> **What you will do**: Output must consist only of the lines of the material below from the one with "Screen dimensions: 660x623" through the one with "Task: Offer a draw with the ½ icon", each reproduced exactly; no pictures belong in it.
··· Dataset entries
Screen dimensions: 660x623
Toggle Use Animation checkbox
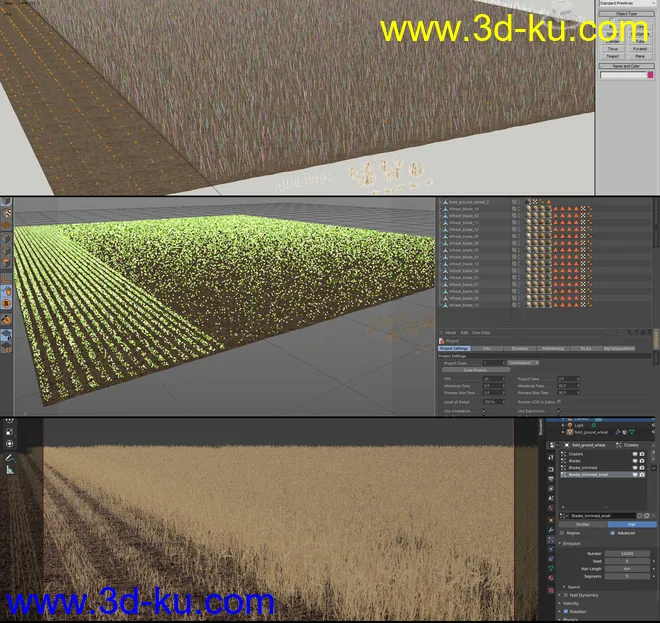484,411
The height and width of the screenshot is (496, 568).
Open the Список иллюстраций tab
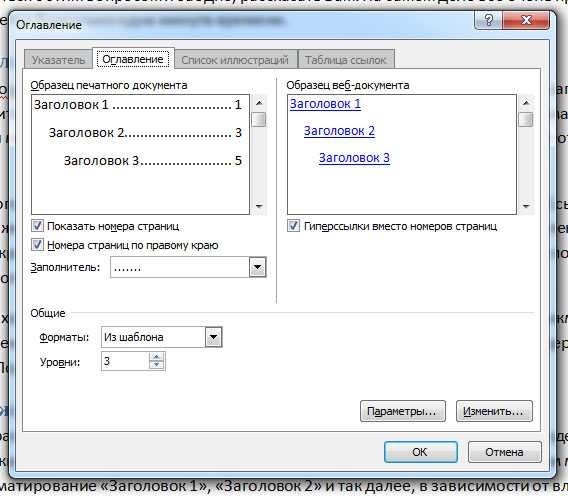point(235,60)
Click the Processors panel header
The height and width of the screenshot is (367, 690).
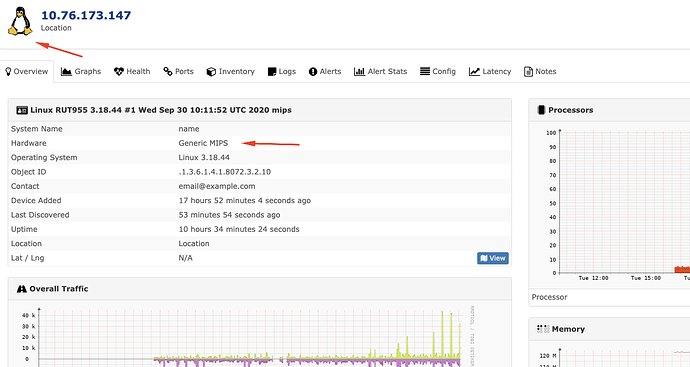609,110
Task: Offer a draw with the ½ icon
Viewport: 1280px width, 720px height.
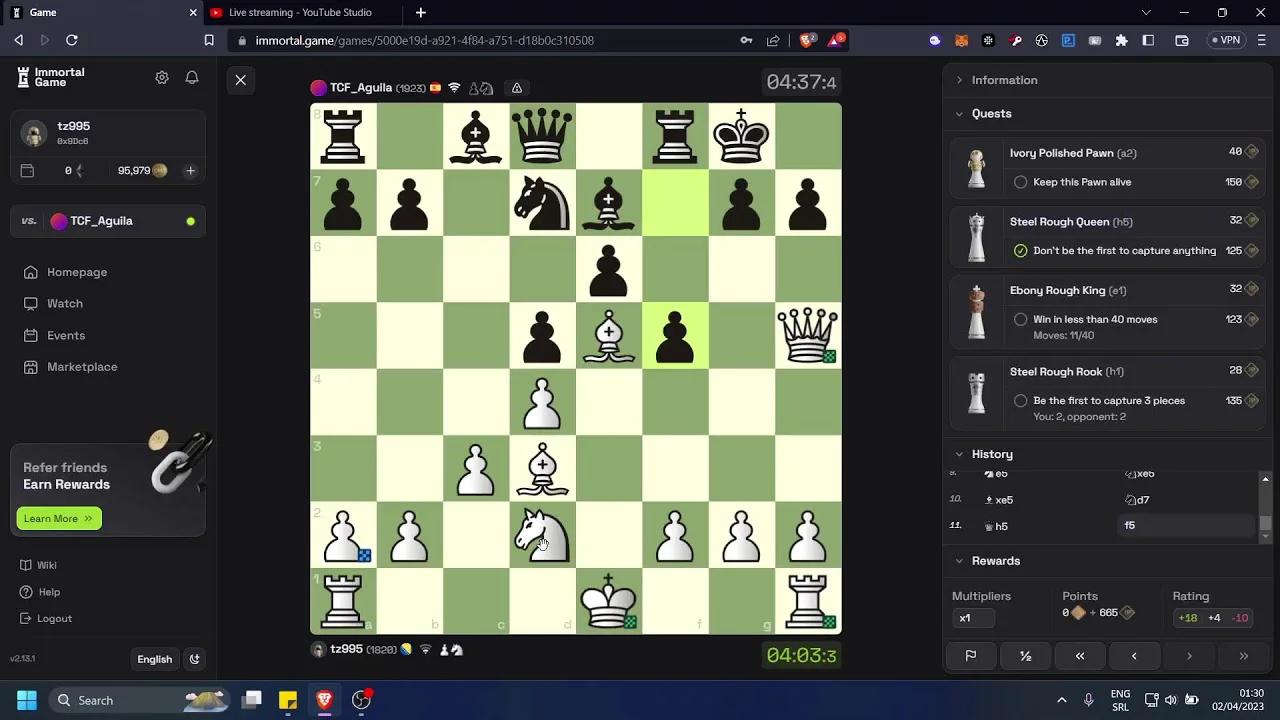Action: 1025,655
······
··· Dataset entries
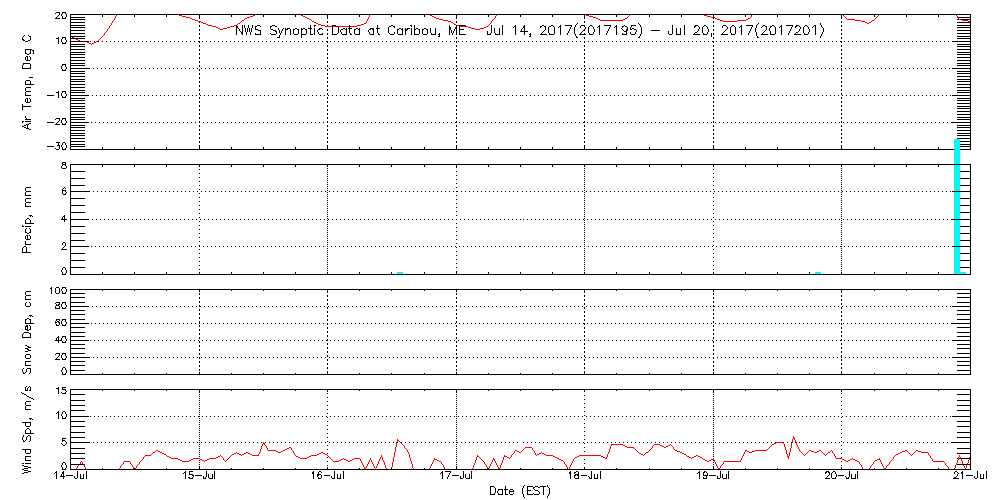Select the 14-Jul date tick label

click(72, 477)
······
> **Finished task**:
Screen dimensions: 660x623
Toggle Use Animation checkbox
484,411
The height and width of the screenshot is (496, 568).
Open the Список иллюстраций tab
point(235,60)
Click the Processors panel header
The height and width of the screenshot is (367, 690).
609,110
Task: Offer a draw with the ½ icon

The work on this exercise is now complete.